La valorisation des produits, la construction d’une image positive, l’élargissement et/ou l’amélioration de l’offre sont systématisés dans les processus d’innovation institutionnelle. Ceux-ci s’inscrivent le plus souvent dans le cadre de projets collectifs. L’innovation institutionnelle constitue alors une stratégie d’organisation du développement des activités économiques locales, et un mode de valorisation réciproque des initiatives individuelles et collectives. Elle concerne de façon quasi exclusive les activités localisées.
Les différentes innovations organisationnelles évoquées dans la sous-partie précédente s’inscrivent le plus souvent dans le cadre de projets menés individuellement. Elles butent cependant sur nombre de difficultés relatives notamment à la mise en place d’une notoriété des produits proposés. L’institutionnalisation constitue alors une étape supplémentaire, inscrite dans une démarche collective, visant à améliorer les performances individuelles par la synergie des forces.
L’organisation des projets collectifs ainsi que les moyens d’action que se donnent les acteurs sont formalisés dans ces processus.
Deux innovations institutionnelles interdépendantes sont à relever :
_ la constitution de groupes de producteurs ou d’entrepreneurs hors du cadre de la coopérative. Elle oblige à une concertation et une réflexion sur les objectifs et les moyens que les différents producteurs ont à se donner pour participer d’un développement économique collectif.
_ la mise en place de contrats voire de labels de type AOC permettant une reconnaissance extérieure et une garantie pour le consommateur.
Dynamiques de l’innovation individuelle et collective, de l’innovation organisationnelle et institutionnelle semblent participer d’un même système innovant. L’innovation institutionnelle joue un rôle crucial.

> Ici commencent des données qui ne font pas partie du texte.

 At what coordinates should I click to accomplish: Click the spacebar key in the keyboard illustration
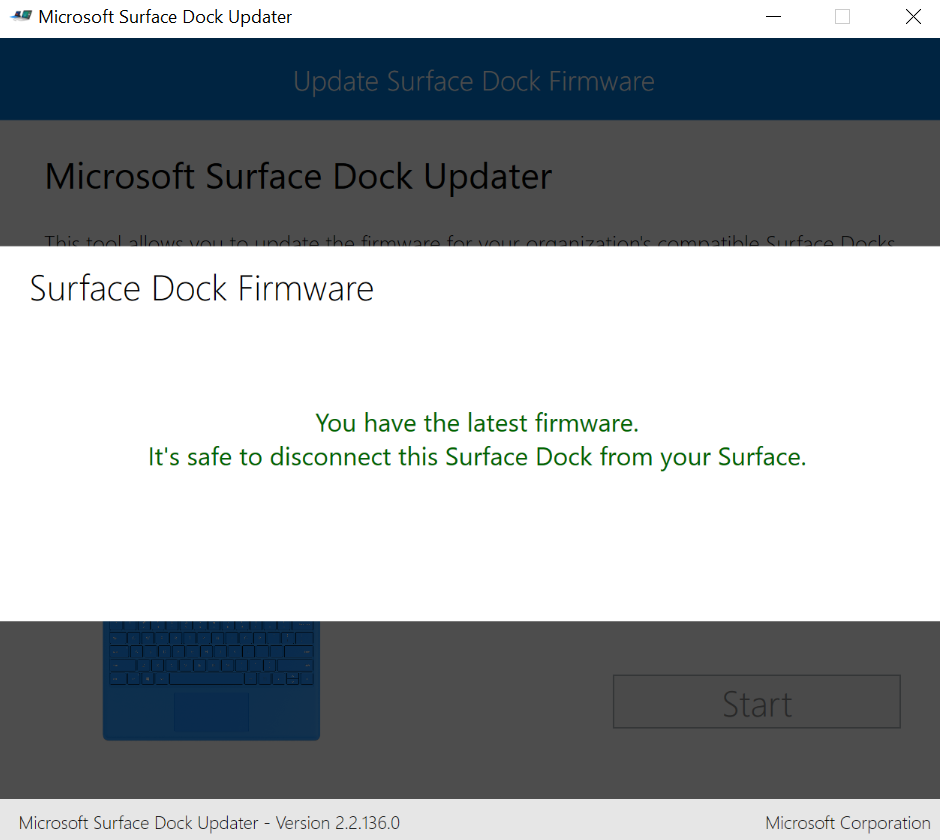[x=207, y=679]

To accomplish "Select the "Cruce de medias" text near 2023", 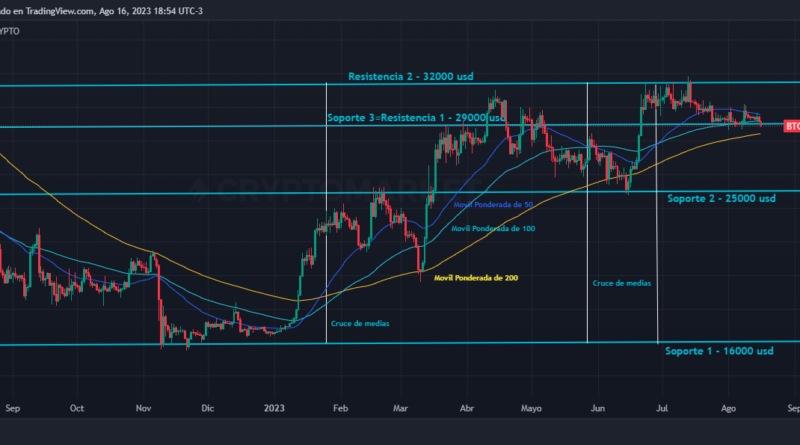I will click(360, 323).
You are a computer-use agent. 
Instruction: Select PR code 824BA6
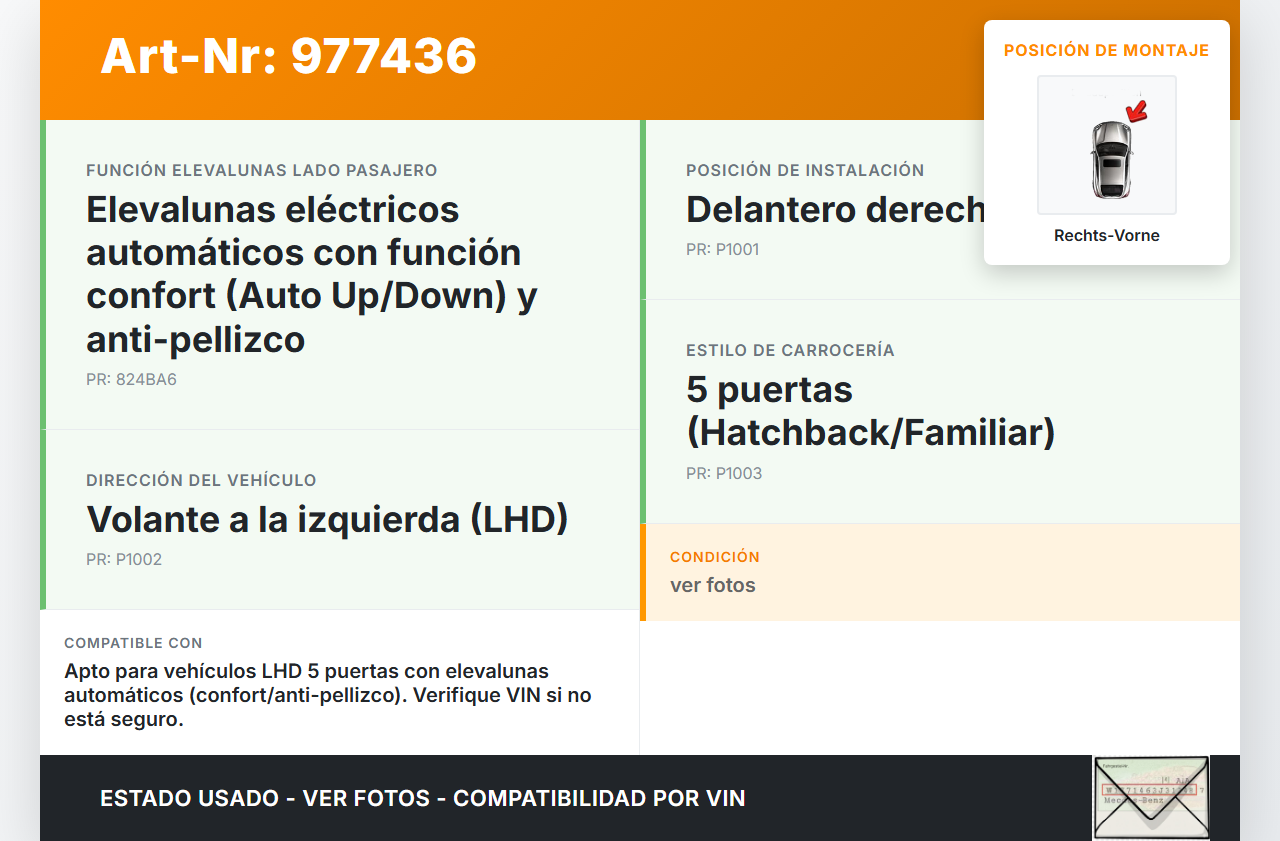point(131,380)
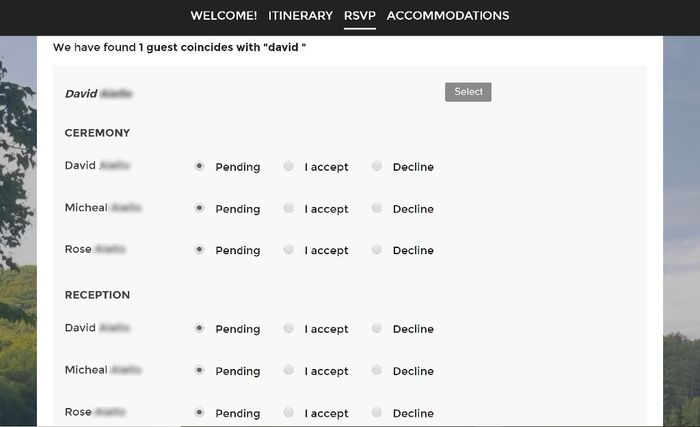Select Decline for Micheal's reception
This screenshot has height=427, width=700.
pyautogui.click(x=377, y=370)

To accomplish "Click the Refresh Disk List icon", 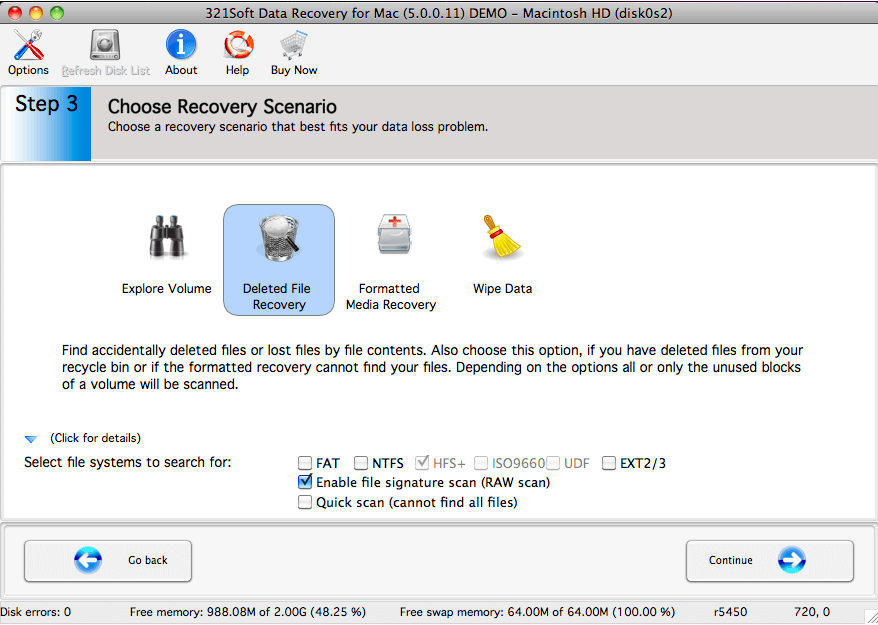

Elle valide et pérennise les innovations organisationnelles. Nous l’aborderons à travers plusieurs cas de figure, particulièrement significatifs des processus de l’innovation elle-même d’une part, d’autre part des dynamiques en œuvre dans les territoires périurbains nord-montpelliérains.
4-1 La valorisation du vignoble Pic St Loup. L’innovation institutionnelle comme normalisation de l’innovation organisationnelle.
La valorisation du vignoble dans le canton de Claret implique les deux types d’innovation institutionnelle. Dans ce canton, l’activité viticole est dominante. La production est de longue date regroupée dans les coopératives viticoles communales : le vin est ainsi de qualité moyenne, et le vignoble est peu réputé.
Depuis plus de dix ans cependant - et ceci est une tendance observable dans l’ensemble des vignobles du Languedoc-Roussillon et au-delà - un certain nombre de nouveaux venus modifient la donne locale, de façon radicale. Ils sont ainsi un petit nombre d’abord, un plus grand nombre aujourd’hui311, à avoir créé leurs propres caveaux, à avoir choisi de privilégier la qualité au profit de la quantité, afin de pouvoir offrir une résistance à la concurrence des vins espagnols, italiens, français également. Ces innovations organisationnelles menées individuellement ont permis d’améliorer la qualité du vin produit localement. Elles ont cependant montré rapidement la nécessité de l’amplification sinon de l’institutionnalisation de la dynamique engagée312.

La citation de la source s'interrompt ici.